With its detailed inventories and multiple correspondents, the volume offers an invaluable resource to reconstruct botanical networks and chart the routes of plants across the globe.
View the complete Record Book in BHL.
The Encoding
To make the Kew Record Book as accessible and searchable as possible, we decided to train volunteers to encode their transcriptions. We chose to follow the guidelines of the Text Encoding Initiative (TEI), an international consortium whose XML standard is used globally to create digital texts. As a markup standard based in natural language, TEI-XML represented a relatively friendly way of enhancing the Travelling Plants volunteers’ digital skillset.
Given the limited timeframe of the project, we didn’t aim to produce a complete digital edition of the Record Book. Instead, our goal was to develop and test a model for engaging volunteers in the encoding of archival texts; to refine the model through testing and dialogue; and to produce guidance that could be used by other archive-based projects. Travelling Plants volunteers were given the option of learning TEI-XML and encoding the text after they had begun transcribing and annotating it. Almost all tried their hand at encoding. Approximately half shifted their focus to encoding during the project’s final phase, while the others completed the transcription and annotation of the volume.

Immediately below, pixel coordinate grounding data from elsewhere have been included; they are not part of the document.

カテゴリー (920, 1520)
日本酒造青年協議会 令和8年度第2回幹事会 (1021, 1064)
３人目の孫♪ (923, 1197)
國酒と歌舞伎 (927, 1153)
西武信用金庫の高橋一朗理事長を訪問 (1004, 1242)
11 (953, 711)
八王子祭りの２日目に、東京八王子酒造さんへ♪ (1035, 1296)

Because TEI-XML was new to all of the volunteers, we created detailed written guidance complemented by ten training videos. Three real-time tech support sessions on Zoom gave volunteers opportunities to share their learning with one another and to ask questions about the most technically challenging aspects of encoding the Record Book’s many types of entries. Volunteers then worked in teams to produce their digital edition.
By the end of the project, approximately 100 pages had been encoded in a way that made the Record Book easily searchable by the names (in all forms) of plants, people, ships, and institutions, as well as by places that can be plotted on digital maps. The digital edition and training materials will be made available via the Travelling Plants website, as soon as final revisions are complete. In the words of one volunteer, “I never thought I would enjoy coding but now I find I don’t want to stop!”

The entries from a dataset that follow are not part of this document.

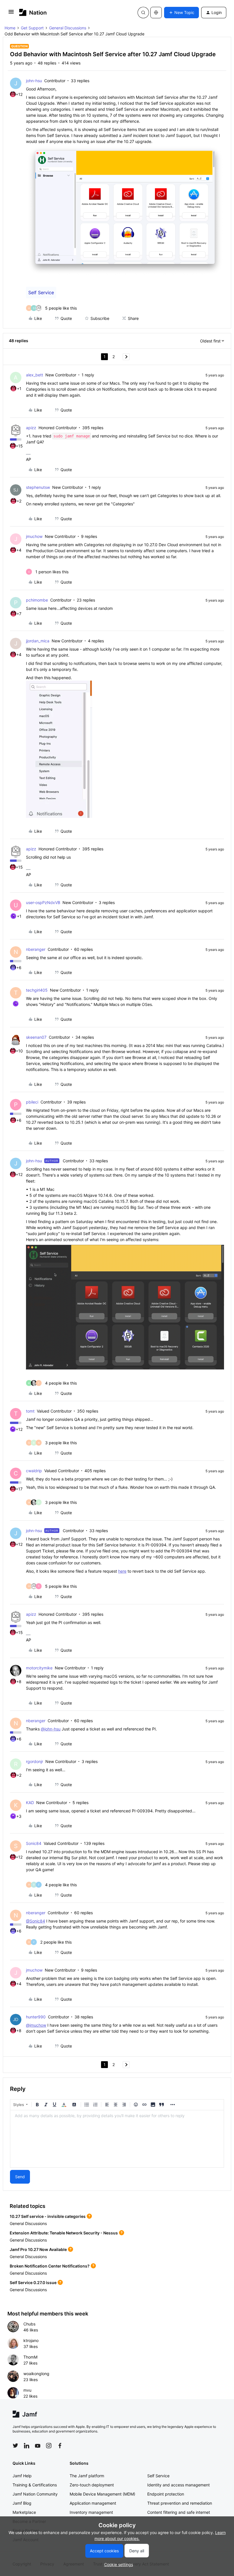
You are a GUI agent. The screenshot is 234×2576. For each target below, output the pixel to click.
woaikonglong (36, 2373)
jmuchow (34, 536)
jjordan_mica (37, 640)
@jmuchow (36, 2025)
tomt (30, 1411)
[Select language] (156, 12)
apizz (31, 427)
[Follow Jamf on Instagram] (49, 2445)
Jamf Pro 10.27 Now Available (38, 2249)
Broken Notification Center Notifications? (50, 2266)
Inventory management (91, 2512)
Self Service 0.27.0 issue (33, 2282)
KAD (30, 1802)
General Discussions (67, 27)
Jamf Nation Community (35, 2494)
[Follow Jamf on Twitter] (15, 2445)
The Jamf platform (87, 2475)
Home (10, 27)
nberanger (35, 949)
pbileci (32, 1102)
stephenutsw (38, 487)
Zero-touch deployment (92, 2484)
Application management (93, 2503)
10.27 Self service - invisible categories (48, 2216)
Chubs (29, 2323)
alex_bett (34, 374)
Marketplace (24, 2512)
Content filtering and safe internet (178, 2512)
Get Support (32, 27)
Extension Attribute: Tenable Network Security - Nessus (64, 2232)
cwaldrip (34, 1470)
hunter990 (36, 2016)
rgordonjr (34, 1761)
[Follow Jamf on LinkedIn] (26, 2445)
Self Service (41, 292)
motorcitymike (39, 1667)
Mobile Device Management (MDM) (102, 2494)
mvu (27, 2390)
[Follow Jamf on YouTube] (38, 2446)
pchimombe (37, 600)
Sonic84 (33, 1843)
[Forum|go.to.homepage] (33, 12)
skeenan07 (36, 1037)
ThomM (30, 2357)
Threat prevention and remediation (179, 2503)
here (122, 1571)
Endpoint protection (165, 2494)
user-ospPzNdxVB (43, 902)
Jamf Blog (22, 2503)
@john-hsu (50, 1728)
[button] (11, 13)
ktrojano (31, 2340)
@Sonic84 (35, 1921)
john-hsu (34, 80)
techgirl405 (37, 990)
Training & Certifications (35, 2484)
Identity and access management (178, 2484)
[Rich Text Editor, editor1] (117, 2138)
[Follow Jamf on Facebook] (60, 2445)
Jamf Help (22, 2475)
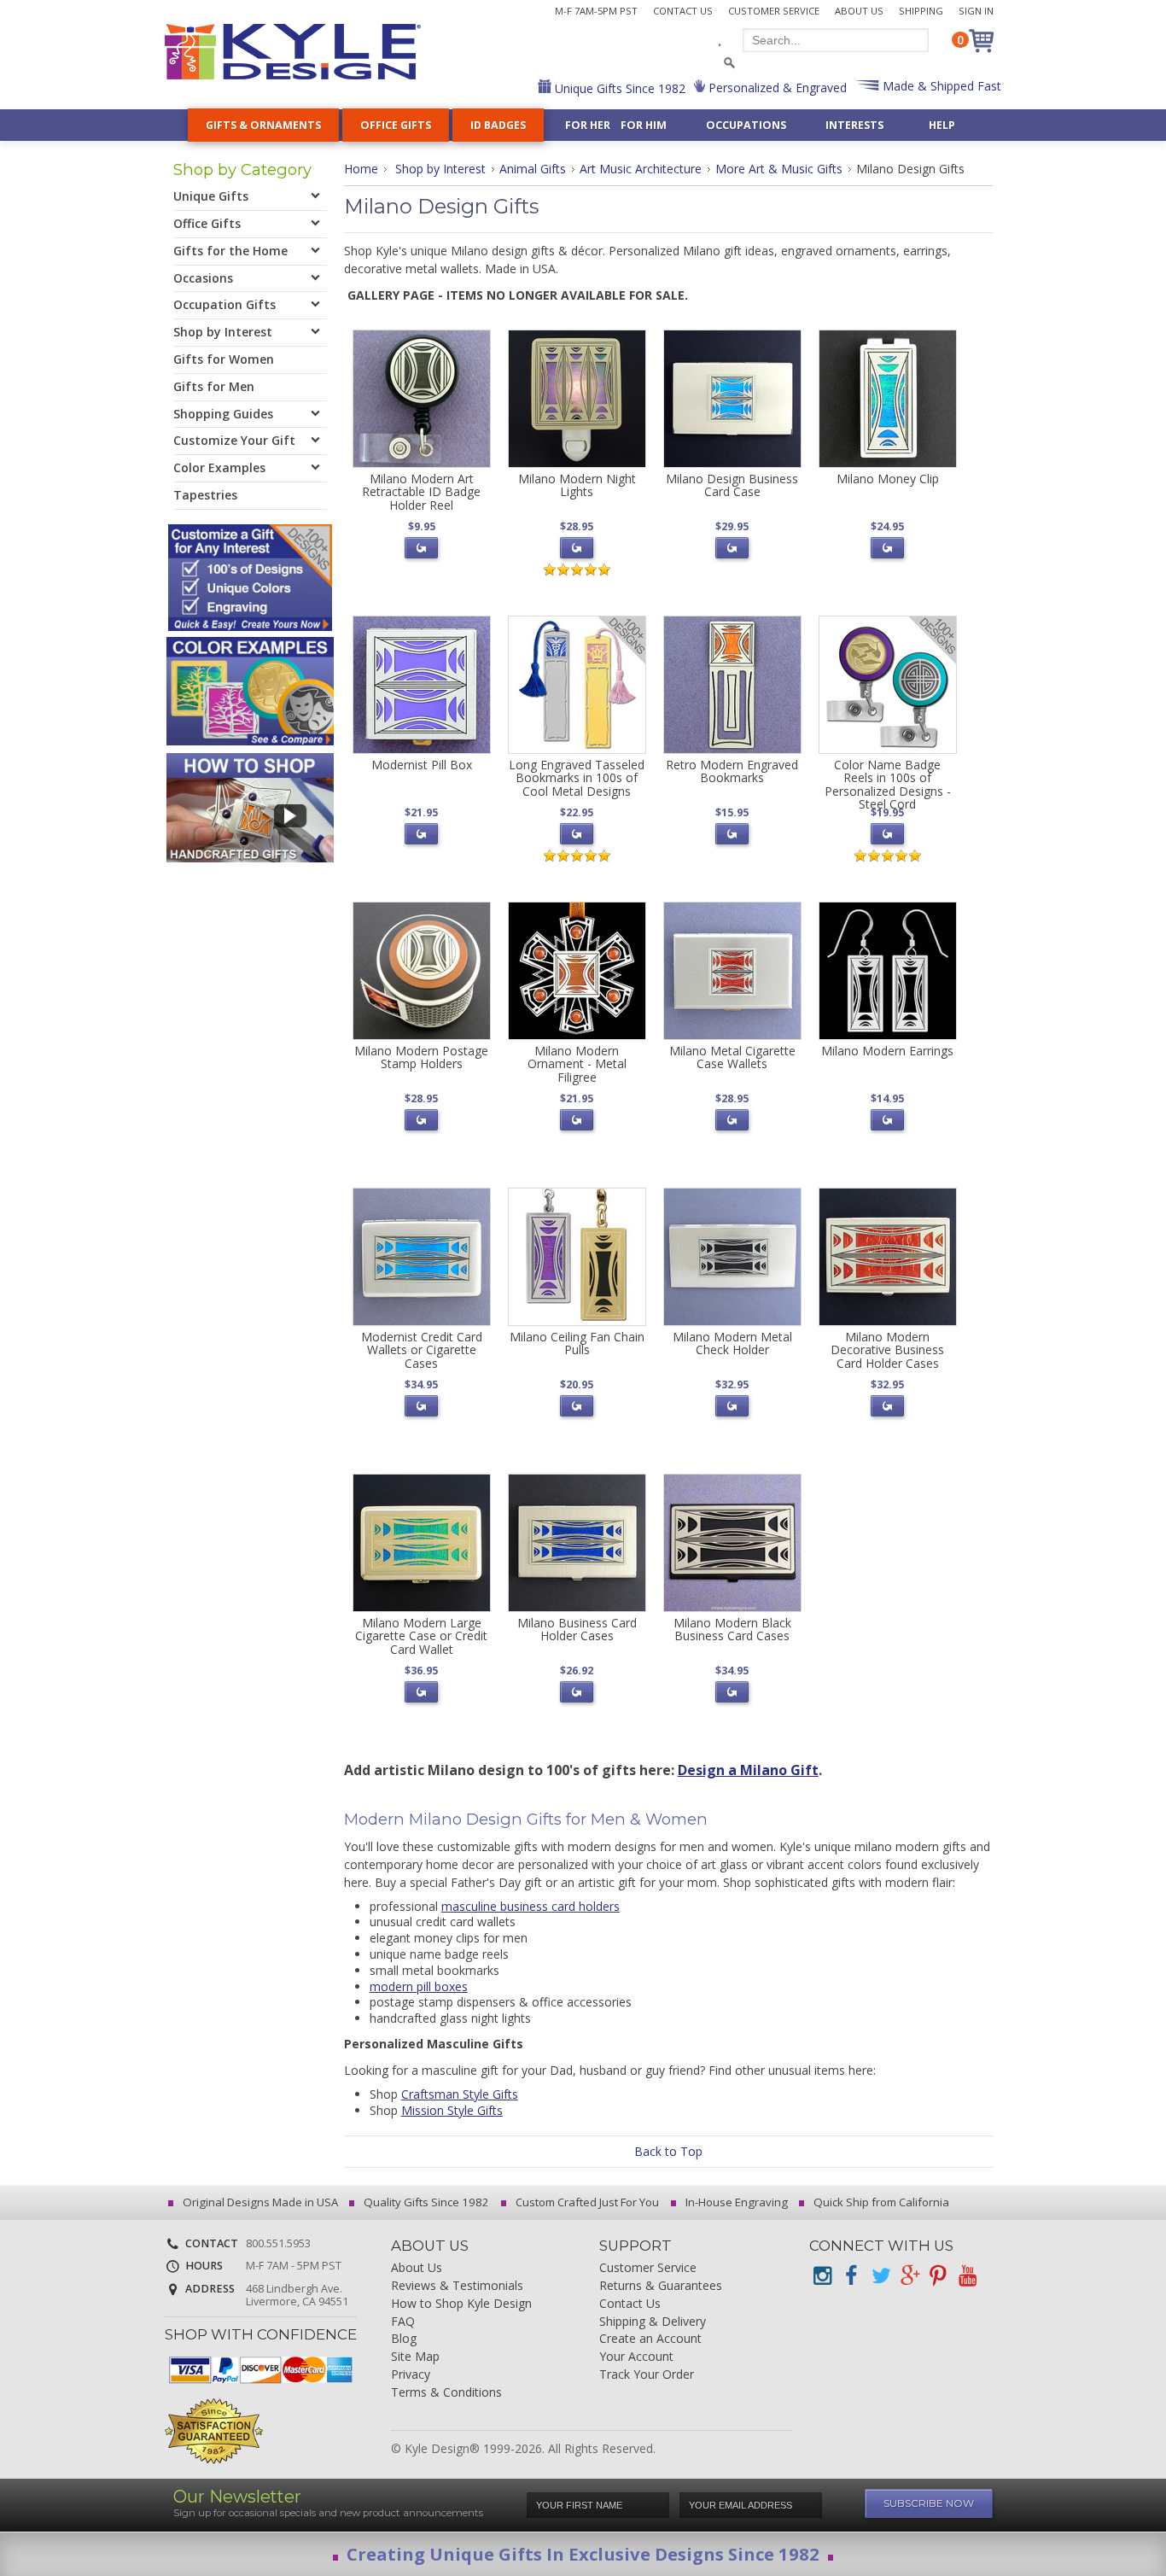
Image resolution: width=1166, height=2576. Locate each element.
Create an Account (650, 2339)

In the end-of-project evaluation, our volunteers said making history accessible and deciphering the handwriting were enjoyable parts of the project. However, the group work was the universally most enjoyed:
“I’ve really enjoyed working on the transcriptions, in particular the research and ‘detective’ work to firstly figure out what a letter or word is and then the investigation into the people and places which really brings the archive alive, and it’s been lovely to work with my group and get to know them.”
“It was a gift in lockdown to have something else to focus on other than the virus, masks, social distancing.”
The least enjoyable part was unanimously reading the handwriting!
By developing and sharing our protocols and training resources, we aim to empower other archivists to work with volunteers to create open access, shareable transcriptions that will help open their collections to the world.